ABSTRACT

Rent seeking is the pursuit of preferential treatment (such as monopolistic or oligopolistic rights) and thereby higher level of profits or proceeds than would otherwise be available under market competition. Rent is generated if supply is artificially restrained while demand stays strong, hence consumers are forced or willing to pay a premium to purchase a product. Companies given exclusive rights to manufacture or market a product are engaged in rent seeking if they have spent their resource to lobby or even corrupt the government so as to obtain and maintain their secured market. Rent seeking is generally conceived as a socially wasteful and unproductive behavior.1 However, if astutely crafted, rent may be used to induce entrepreneurship.2 Business tycoons that led the South Korean charge into world markets were indeed rent seekers to begin with.3 Yet, rent seekers may not turn into entrepreneurs; as the Philippines under Marcos vividly demonstrated, rent seekers often abused their privileges, plundering the market without developing their nation’s industrial capacity (they remained infants that never grew up).
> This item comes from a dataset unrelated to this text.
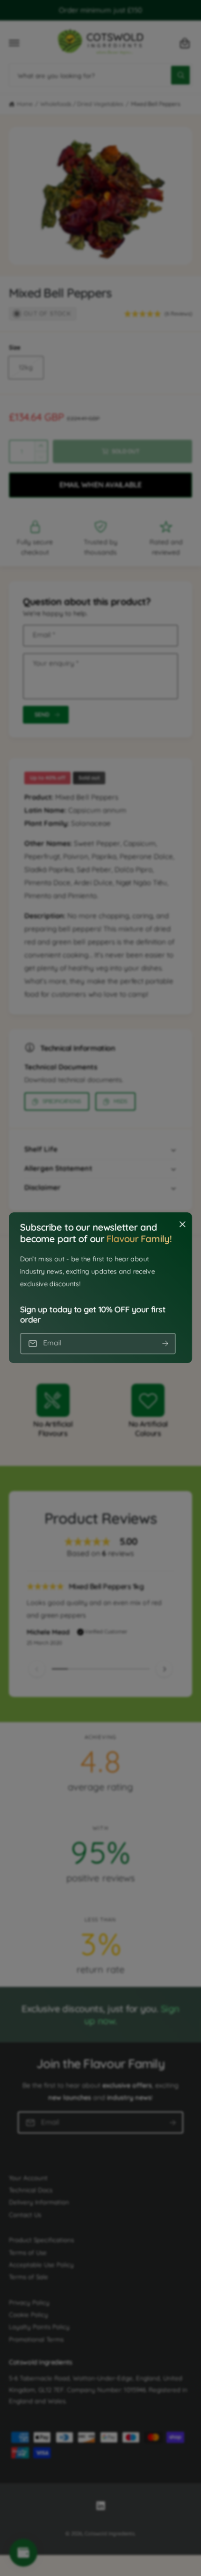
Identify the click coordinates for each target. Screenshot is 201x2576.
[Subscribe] (165, 1344)
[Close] (182, 1224)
Bad rent seeking is often more prevalent than good rent seeking. Moreover, rent seeking can be easily intermeshed with corruption, where public authority is used for personal gains through embezzlement, bribery, kickback, and so on. This chapter does not intend to make a case for or against rent seeking. Instead, its modest goal is to examine the nature and identify the locale, scopes, and types of rent seeking in China’s electricity industry.